On March 30, a Federal Court hearing at Nepabunna gave a consent determination finally confirming the Adnyamathanha people’s native title rights over their traditional lands.

The decision conveys non-exclusive rights over an area of 41,085 square kilometres in the mid-north of South Australia that takes in the Flinders Ranges National Park and Heathgate Resources’ Beverley uranium mine.

However, the determination only partially resolves a claim over the 367 square kilometre Angepena pastoral lease and excluded areas in the north and south of the original claim on the basis of lack of evidence of connection to the land.

The Leigh Creek coalmine and township were also excluded from the claim, native title having been declared extinguished in those areas.

Vince Coulthard, chairperson of the Adnyamathanha Traditional Land Association, expressed his belief that the settlement would empower Adnyamathanha people, providing protection to important sites, more control over their land, and clarifying the responsibilities of other land users towards the traditional owners.

Adnyamathanha people were at the forefront of opposition to the Beverley mine and there is hope that the native title determination may help them curb its planned expansion.

The original Adnyamathanha claim, lodged in 1994, was the first native title claim lodged in South Australia. In 1999 it was combined by agreement with four other claims lodged separately by Adnyamathanha people, and in 2000 was combined with an overlapping claim from the Kuyani that covered the national park. Other overlaps with Arabunna, Barngarla, Dieri, and Nukunu native title claims were resolved by agreement.

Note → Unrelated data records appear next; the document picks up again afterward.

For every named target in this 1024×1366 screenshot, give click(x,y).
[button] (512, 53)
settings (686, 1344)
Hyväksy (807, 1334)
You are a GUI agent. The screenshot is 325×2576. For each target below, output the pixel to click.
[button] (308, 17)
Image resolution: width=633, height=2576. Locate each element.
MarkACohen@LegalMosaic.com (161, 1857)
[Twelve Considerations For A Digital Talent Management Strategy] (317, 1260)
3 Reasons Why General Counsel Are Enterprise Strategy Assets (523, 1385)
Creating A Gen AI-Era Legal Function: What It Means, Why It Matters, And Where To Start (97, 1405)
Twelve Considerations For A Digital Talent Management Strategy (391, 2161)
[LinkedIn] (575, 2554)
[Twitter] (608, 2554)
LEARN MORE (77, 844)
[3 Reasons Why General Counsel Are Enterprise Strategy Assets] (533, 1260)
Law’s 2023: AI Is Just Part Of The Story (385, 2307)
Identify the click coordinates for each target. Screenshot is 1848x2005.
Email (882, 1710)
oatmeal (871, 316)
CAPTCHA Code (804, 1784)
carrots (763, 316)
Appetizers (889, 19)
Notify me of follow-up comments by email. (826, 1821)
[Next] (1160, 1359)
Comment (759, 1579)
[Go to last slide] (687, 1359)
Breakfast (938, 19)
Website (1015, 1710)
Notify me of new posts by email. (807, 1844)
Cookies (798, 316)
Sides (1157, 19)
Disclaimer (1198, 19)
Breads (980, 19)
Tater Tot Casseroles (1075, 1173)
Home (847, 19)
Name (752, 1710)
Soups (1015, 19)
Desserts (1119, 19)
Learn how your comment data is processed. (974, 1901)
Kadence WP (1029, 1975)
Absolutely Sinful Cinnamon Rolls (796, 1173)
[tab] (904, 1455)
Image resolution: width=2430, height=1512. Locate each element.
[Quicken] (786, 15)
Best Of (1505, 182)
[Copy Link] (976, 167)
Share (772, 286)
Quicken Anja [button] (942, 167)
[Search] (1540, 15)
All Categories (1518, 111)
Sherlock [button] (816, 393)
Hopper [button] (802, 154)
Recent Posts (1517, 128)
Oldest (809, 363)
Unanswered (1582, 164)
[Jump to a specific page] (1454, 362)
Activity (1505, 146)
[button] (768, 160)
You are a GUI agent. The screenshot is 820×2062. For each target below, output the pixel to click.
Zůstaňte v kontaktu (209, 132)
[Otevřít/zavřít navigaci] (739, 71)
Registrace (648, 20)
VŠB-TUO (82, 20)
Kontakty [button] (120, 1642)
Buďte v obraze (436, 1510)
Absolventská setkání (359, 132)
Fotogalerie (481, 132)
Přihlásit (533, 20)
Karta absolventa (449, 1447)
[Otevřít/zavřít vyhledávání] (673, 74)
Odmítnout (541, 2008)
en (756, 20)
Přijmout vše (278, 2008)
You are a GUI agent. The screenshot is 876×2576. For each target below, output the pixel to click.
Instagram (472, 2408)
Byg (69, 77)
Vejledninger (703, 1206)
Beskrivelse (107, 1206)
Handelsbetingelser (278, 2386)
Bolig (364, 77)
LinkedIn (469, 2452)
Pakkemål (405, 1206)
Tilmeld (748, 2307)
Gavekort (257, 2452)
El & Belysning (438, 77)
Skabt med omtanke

Since the inception of the native title process in the 1990s, this is only the fourth claim to be resolved in South Australia. Twenty are yet to be determined, six have been struck out or dismissed, and 13 claims have been refused registration.

Although a significant victory for the traditional owners, the process highlights the inequality at the heart of Australia. A people with an uncontestable heritage have had to struggle for 15 years, bearing the sole burden of proof, to have that simple fact acknowledged.

Once again, the dispossessed have been required to justify their existence to the coloniser, and many of the benefits that may come to the people from this agreement — protection of significant sites, employment, compensation, care of the environment, the right to pursue culture — are taken for granted by most people as part and parcel of simply being a citizen.